OBJECTIVES:
A – Starting at "which happened to" and ending at "as ‘holy water’….", reproduce that portion of the travel diary, replacing "profane" with "worldly".
B – Answer these questions from the travel diary:
(i) At what time did the night train to Odessa actually leave?
(ii) About how many nuns live at the Convent of the Nativity of the Mother of God?
(iii) How far away is the Odessa Theological Seminary?
C – List every kind of tree that the travel diary names in the orchard between the guest house and the sea.

PASSAGE PROVIDED:
++++++++++
Thou art more lovely and more temperate…
After
a “good-bye-to-Kiev meal”, we hurried to the station to catch the night train
to Odessa but it turned out we had read the ticket wrong. We thought it was
leaving at 9:55 but it was train 55 and it left at 9:31. We arrived at
9:35, just in time to see the train disappearing. For the next hour I guarded
our suitcases and read Gorky while Volodya got the tickets validated for a
refund and Fr. Boris made a futile effort to see if there might be an
alternative way to get to Odessa that night either by train or plane. We took
the tram back into the city and in the morning caught a flight to Odessa.
Odessa,
April 24: Fr. Boris, Volodya and I are staying
in an old, rambling guest house of the Ascension Monastery on a high embankment
above the Black Sea a few miles west of Odessa. We have also acquired a
babushka, Sr. Invof, who is short, slightly cross-eyed, dressed in faded black,
wearing a stained cotton apron. Her name, Invof, means love. She has been at
the guest house thirty years but belongs to a nearby community, the Convent of
the Nativity of the Mother of God, where there are about sixty nuns. She has a
look of bewilderment on her face whenever I say anything in Russian. When I
asked her if I could take her photo, she turned toward the wall, hid her face
in her apron, and wouldn’t turn around until I promised not to point my camera
toward her.
The
Odessa Theological Seminary is fifty yards away. Next door is the summer home
of the Patriarch of Moscow. An orchard stands between the guest house and the
sea: pear trees, apple, plum, cherry. The paths run under grape arbors.
We
arrived at the monastery as people were streaming out of the main gate. The
morning service was over, bells were ringing and, at a well near the church,
one of the monks was distributing holy water. [photo of monk at the well]
Everyone was carrying at least one bottle, jug or pail of water.
On
the flight from Kiev, reading a book borrowed from Fr. Boris’ library, I became
engaged in an essay by Alexander Schmemann on “Worship in the Secular Age”
which happened to include a section on water:
To bless water, making it ‘holy water,’ may have two
entirely different meanings. It may mean, on the one hand, the transformation
of something profane, and thus religiously void or neutral, into
something sacred, in which case the main religious meaning of ‘holy
water’ is precisely that it is no longer ‘mere’ water, and is in fact opposed to
it — as the sacred is to the profane. Here the act of blessing reveals nothing
about water, and thus about matter in the world, but on the contrary makes them
irrelevant to the new function of water as ‘holy water’….
On the other hand, the same act of blessing may mean the
revelation of the true ‘nature’ and ‘destiny’ of water, and thus of the world
— it may be the epiphany and the fulfillment of their ‘sacramentality.’ By
being restored through the blessing to its proper function, the ‘holy water’ is
revealed as the true, full, adequate water, and matter becomes again a means of
communion with and knowledge of God.
++++++++++
STORED DATA:
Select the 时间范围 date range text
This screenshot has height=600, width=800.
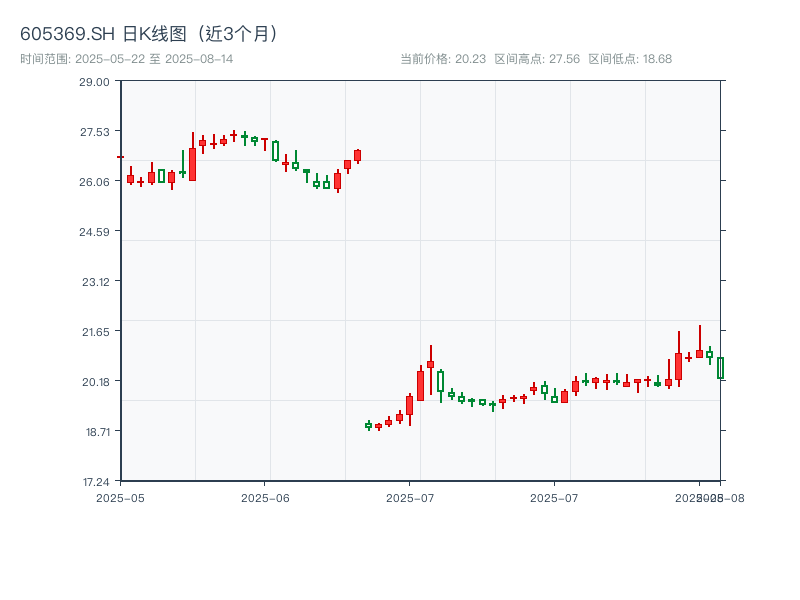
++++++++++
EXERCISE RESULTS:
A –
which happened to include a section on water:
To bless water, making it ‘holy water,’ may have two
entirely different meanings. It may mean, on the one hand, the transformation
of something worldly, and thus religiously void or neutral, into
something sacred, in which case the main religious meaning of ‘holy
water’ is precisely that it is no longer ‘mere’ water, and is in fact opposed to
it — as the sacred is to the worldly. Here the act of blessing reveals nothing
about water, and thus about matter in the world, but on the contrary makes them
irrelevant to the new function of water as ‘holy water’….

B –
(i) 9:31
(ii) About sixty
(iii) Fifty yards

C – Pear, apple, plum, cherry